* Begin Selection *

At one time teachers unions were professional organizations. Now they have been transformed into the same type industrial trade union that represents autoworkers or steelmakers, with the same political clout and parochial interests. This is at the same time that teachers demand respect for being professionals.

The Education Next article The Long Reach of Teachers Unions: Using money to win friends and influence policy is a must-read for those who think the teacher union is a benign fraternal group looking out for the interests of schoolchildren.

Even those familiar with the teachers union and their political activity may be surprised to learn that the National Education Association (NEA) has become the largest political campaign spender.

(In Kansas, the NEA affiliate is Kansas National Education Association, or KNEA.)

Its spending is mostly on politically liberal organizations and candidates, even though that doesn’t represent the will of all teachers. Internal NEA polls, says the article, show that union members are slightly more conservative than liberal. Other polling show that there is significant support (not majority support) among teachers for charter schools and merit pay. The fight against these two items, both supported by President Obama, consumes much of the union’s energy.

* End Selection *
* Begin Given data *

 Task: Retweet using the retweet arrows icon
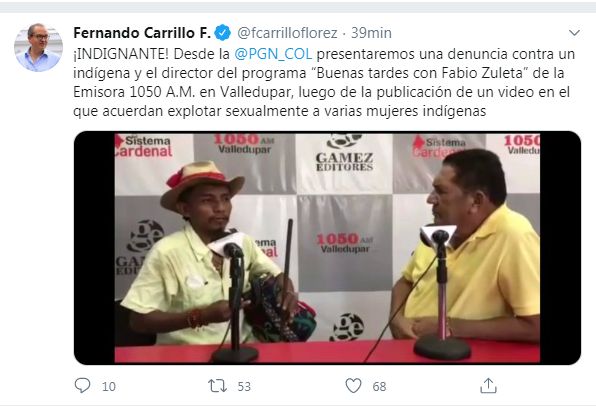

* End Given data *

## Work to complete
**1.** In the teachers union passage, what is the name of the NEA affiliate in Kansas?
**2.** Pull out the part of the teachers union passage that runs from "Even those familiar" up to and including "Association, or KNEA.)".

## Answers given
**1.** Kansas National Education Association, or KNEA.

**2.**
Even those familiar with the teachers union and their political activity may be surprised to learn that the National Education Association (NEA) has become the largest political campaign spender.

(In Kansas, the NEA affiliate is Kansas National Education Association, or KNEA.)